I love my boyfriend. But he’s super religious and I’m an Agnostic. At first it wasn’t a problem, but once we started arguing about it, we couldn’t stop. How can we work through this?

Sincerely,

Not Sure About God

Dear Not Sure,

Religion is important. People kill each other over it.

In fact, people have dropped bombs and burned each other alive for centuries over it. So it’s normal to have this sort of argument in your relationship.

Unfortunately, this argument will never end.

There are certain arguments that are solved easily in relationships. You’re going to forgive him for spending too much time in front of the tube, and he’s going to forgive you for hating his female friends. Certain problems aren’t worth the fight.

However, religion is more deep-seated than trivial relationship drama.

Religion is the root of basic morals for those who practice it. Your boyfriend might give up his man-freedom for you, but he’s never going to give up his relgion. It defines him, and he wouldn’t be the man you know and love without it.

You have chosen a man with very different beliefs than yours, and now you are stuck with the consequences. You can either argue about it endlessly or agree to disagree. For the sake of your relationship, I would choose the latter.

Ultimately, the fate of your relationship depends on how important religion is (or isn’t) in your lives. If it isn’t important, then it should be easy to focus on the aspects of your man that you love most. If it is important, then it might be best to find a man with less polarizing beliefs.

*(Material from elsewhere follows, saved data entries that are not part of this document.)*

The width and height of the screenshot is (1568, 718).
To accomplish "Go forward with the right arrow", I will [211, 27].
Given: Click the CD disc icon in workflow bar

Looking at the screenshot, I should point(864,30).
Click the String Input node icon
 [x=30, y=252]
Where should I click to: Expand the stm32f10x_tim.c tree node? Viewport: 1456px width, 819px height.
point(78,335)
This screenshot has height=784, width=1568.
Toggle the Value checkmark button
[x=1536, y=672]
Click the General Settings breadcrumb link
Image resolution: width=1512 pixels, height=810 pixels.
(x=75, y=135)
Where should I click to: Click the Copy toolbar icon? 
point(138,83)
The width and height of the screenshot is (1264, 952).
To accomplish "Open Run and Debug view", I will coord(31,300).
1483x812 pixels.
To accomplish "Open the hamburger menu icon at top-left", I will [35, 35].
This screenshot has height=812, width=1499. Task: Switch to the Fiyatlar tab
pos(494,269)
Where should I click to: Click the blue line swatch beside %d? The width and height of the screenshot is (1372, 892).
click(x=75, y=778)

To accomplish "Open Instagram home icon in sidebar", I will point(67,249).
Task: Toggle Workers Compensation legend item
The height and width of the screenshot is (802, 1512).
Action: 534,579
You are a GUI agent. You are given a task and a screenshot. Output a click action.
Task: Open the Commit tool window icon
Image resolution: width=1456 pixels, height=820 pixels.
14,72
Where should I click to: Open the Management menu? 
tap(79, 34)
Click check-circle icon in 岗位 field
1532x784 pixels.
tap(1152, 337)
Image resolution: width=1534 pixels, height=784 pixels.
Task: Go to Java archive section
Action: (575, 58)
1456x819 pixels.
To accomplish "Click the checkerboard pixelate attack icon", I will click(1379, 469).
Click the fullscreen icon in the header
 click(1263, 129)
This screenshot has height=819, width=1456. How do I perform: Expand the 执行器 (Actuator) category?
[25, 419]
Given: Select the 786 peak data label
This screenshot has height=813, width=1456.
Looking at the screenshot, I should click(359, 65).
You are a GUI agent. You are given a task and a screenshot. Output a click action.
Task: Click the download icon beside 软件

You just have to pray (or not) that it works out. You’ve entered a critical point in your relationship. Religion will always be important – just don’t kill each other over it.

Dear Alyssa,

My boyfriend and I have been dating for five years and I’m very happy with him but I recently developed a crush on a guy in my class. Should I feel guilty about it?

Sincerely,

Wandering Eyes

Dear Wandering Eyes,

It’s often easy to forget how animalistic and raw human attraction really is. Our physical instinct tells us whom we find attractive and desirable before we’ve even had enough time to comprehend their name. This attraction is usually a chemical reaction, derived from a person’s external attributes: body, smile or initial presentation. If this is all you’re experiencing, then no, I don’t believe you should feel guilty. It’s a natural and completely harmless reaction. However, if you begin imagining yourself with this other person, lying to them about your relationship or developing an emotional connection with them, then that’s an entirely different scenario.

A crush is harmless, but when you begin to act on it, it’s no longer innocent. It then becomes a selfish and careless act. That is what you should feel guilty about. The second you develop feelings for this crush, it could be a red flag in your own relationship.

You may no longer be satisfied in your partner, and I would advise that  you take a serious look at yourself and the relationship you’re in before toying with anyone else’s emotions.

It’s always nice to get a little flattery from someone new, but if you’re not content enough with yourself or with your relationship to see it as nothing more than flattery, then you’re not ready to be in a relationship at all.